Each record must reappear in the answer exactly as it is written.

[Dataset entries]
----------------------------------------

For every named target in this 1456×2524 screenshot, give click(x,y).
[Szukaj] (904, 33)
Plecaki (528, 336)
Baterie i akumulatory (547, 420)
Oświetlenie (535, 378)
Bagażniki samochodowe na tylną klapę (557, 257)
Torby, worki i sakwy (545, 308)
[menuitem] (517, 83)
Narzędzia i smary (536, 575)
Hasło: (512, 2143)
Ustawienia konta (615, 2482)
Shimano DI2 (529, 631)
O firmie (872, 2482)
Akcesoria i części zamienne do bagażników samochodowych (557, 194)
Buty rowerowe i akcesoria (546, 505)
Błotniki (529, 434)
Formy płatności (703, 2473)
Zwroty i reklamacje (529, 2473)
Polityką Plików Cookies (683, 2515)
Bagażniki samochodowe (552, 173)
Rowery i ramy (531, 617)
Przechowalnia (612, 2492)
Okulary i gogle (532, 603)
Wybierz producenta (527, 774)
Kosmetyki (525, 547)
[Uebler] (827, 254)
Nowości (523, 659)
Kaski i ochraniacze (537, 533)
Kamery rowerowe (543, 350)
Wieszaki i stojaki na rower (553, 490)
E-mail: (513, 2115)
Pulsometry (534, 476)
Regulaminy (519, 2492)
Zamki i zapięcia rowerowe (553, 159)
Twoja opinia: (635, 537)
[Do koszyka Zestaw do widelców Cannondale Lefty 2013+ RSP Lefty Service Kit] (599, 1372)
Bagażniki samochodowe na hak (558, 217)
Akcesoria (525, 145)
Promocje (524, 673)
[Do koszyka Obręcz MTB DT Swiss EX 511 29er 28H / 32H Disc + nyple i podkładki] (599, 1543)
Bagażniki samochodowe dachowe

----------------------------------------

* _SOLUTION TO THE PROBLEM_
For every named target in this 1456×2524 screenshot, give click(x,y).
[Szukaj] (904, 33)
Plecaki (528, 336)
Baterie i akumulatory (547, 420)
Oświetlenie (535, 378)
Bagażniki samochodowe na tylną klapę (557, 257)
Torby, worki i sakwy (545, 308)
[menuitem] (517, 83)
Narzędzia i smary (536, 575)
Hasło: (512, 2143)
Ustawienia konta (615, 2482)
Shimano DI2 (529, 631)
O firmie (872, 2482)
Akcesoria i części zamienne do bagażników samochodowych (557, 194)
Buty rowerowe i akcesoria (546, 505)
Błotniki (529, 434)
Formy płatności (703, 2473)
Zwroty i reklamacje (529, 2473)
Polityką Plików Cookies (683, 2515)
Bagażniki samochodowe (552, 173)
Rowery i ramy (531, 617)
Przechowalnia (612, 2492)
Okulary i gogle (532, 603)
Wybierz producenta (527, 774)
Kosmetyki (525, 547)
[Uebler] (827, 254)
Nowości (523, 659)
Kaski i ochraniacze (537, 533)
Kamery rowerowe (543, 350)
Wieszaki i stojaki na rower (553, 490)
E-mail: (513, 2115)
Pulsometry (534, 476)
Regulaminy (519, 2492)
Zamki i zapięcia rowerowe (553, 159)
Twoja opinia: (635, 537)
[Do koszyka Zestaw do widelców Cannondale Lefty 2013+ RSP Lefty Service Kit] (599, 1372)
Bagażniki samochodowe na hak (558, 217)
Akcesoria (525, 145)
Promocje (524, 673)
[Do koszyka Obręcz MTB DT Swiss EX 511 29er 28H / 32H Disc + nyple i podkładki] (599, 1543)
Bagażniki samochodowe dachowe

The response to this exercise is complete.